La suspension du programme d'avion d'affaires Learjet 85 prouve que Bombardier n'est pas une entreprise en santé. Ses finances sont plombées par la CSeries.

C'est du moins l'opinion que l'analyste Richard Aboulafia, de la firme américaine Teal Group, présente dans sa lettre mensuelle.

«Comme la CSeries continue à nécessiter d'importants investissements, le Lear 85 devait mourir, écrit M. Aboulafia. Ce dernier programme a connu beaucoup de difficultés, mais même si ça n'avait pas été le cas, il est probable qu'il aurait quand même dû être éliminé.»

Il soutient que l'entreprise doit économiser où elle le peut, ce que montre sa décision, cette semaine, de vendre sa division de formation militaire à CAE.

«Le Learjet 85 est mort»

L'analyste s'en prend à la justification de Bombardier, qu'il qualifie d'«énorme», pour suspendre le programme Learjet 85. «Ils blâment la faiblesse du marché alors que ce marché est justement en train de se replacer», écrit-il.

Il dénonce l'utilisation du mot «pause» pour décrire le statut du programme.

«Vous ne mettez pas à pied 1000 personnes et vous n'inscrivez pas une charge de 1,4 milliard de dollars pour une pause, soutient-il. Le 85 est manifestement mort.»

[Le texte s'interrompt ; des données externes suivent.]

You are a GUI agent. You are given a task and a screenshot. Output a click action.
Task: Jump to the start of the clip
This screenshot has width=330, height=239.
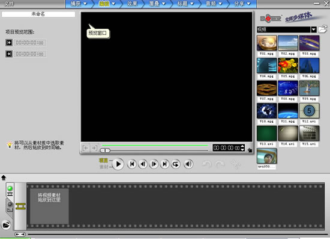132,164
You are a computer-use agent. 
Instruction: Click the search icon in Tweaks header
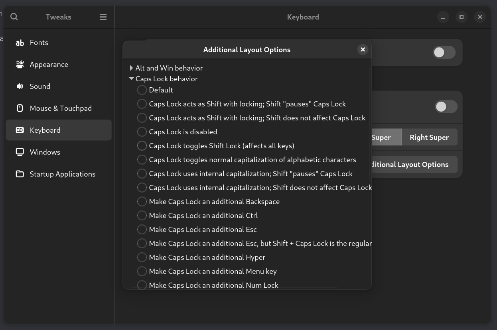(x=14, y=17)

Il note que plusieurs programmes d'avions d'affaires en composite ont été des désastres, que le programme Learjet 85 a connu des délais et des dépassements de coûts et que les capacités de cet appareil s'approchent de celles d'un autre appareil de Bombardier, le Challenger 300, ce qui ne le rend pas irremplaçable.

«Mais les entreprises en santé n'éliminent pas des programmes qui sont avancés à ce point, écrit M. Aboulafia. Ce qui montre que Bombardier n'est pas une entreprise en santé.»

Il observe que les liquidités de Bombardier ont chuté de 4,8 milliards US au quatrième trimestre de 2013 à 3,3 milliards US au troisième trimestre de 2014. Il ajoute que l'entreprise doit rembourser une partie de sa dette en 2016, soit un paiement de 750 millions en février et un autre paiement de 900 millions un peu plus tard dans l'année.

«Bombardier devra retourner sur les marchés des capitaux en 2016, ou peut-être avant», souligne-t-il.

L'analyste soutient que la situation financière serrée de Bombardier lui a nui sur le marché des avions d'affaires. C'est ainsi que l'entreprise n'aurait pas répliqué assez rapidement à l'avion de très grand luxe G650 de Gulfstream. Bombardier a lancé depuis les Global 7000 et 8000, mais ils n'entreront pas en service avant quelques années, laissant le G650 seul sur le marché pendant un certain temps. Gulfstream est redevenu le plus grand manufacturier d'avions d'affaires en 2013, ravissant la première place à Bombardier. Le manufacturier américain est également en tête pour les trois premiers trimestres de 2014.

«Bombardier ne reviendra probablement plus en première position», prédit M. Aboulafia.

Il soutient que le «pari chimérique de la CSeries» a tourné à l'avantage de Gulfstream, mais aussi d'autres concurrents de Bombardier comme Embraer et ATR dans le domaine de l'aviation régionale.

Jusqu'ici, plusieurs analystes se sont montrés préoccupés par la situation financière de Bombardier et le processus de décision au sein de la direction.

L'analyste Kevin Chang, de Marchés mondiaux CIBC, a soutenu que la décision de suspendre le programme Learjet 85 remettait en question la capacité de la société à mettre en oeuvre sa stratégie à plus long terme.

Benoît Poirier, de Valeurs mobilières Desjardins, estime toutefois que la suspension du Learjet 85 était la bonne décision à prendre. Cameron Doerksen, de la Financière Banque Nationale, croit de son côté que le Learjet 85 pourrait revivre, une fois les programmes CSeries et Global 7000 et 8000 complétés.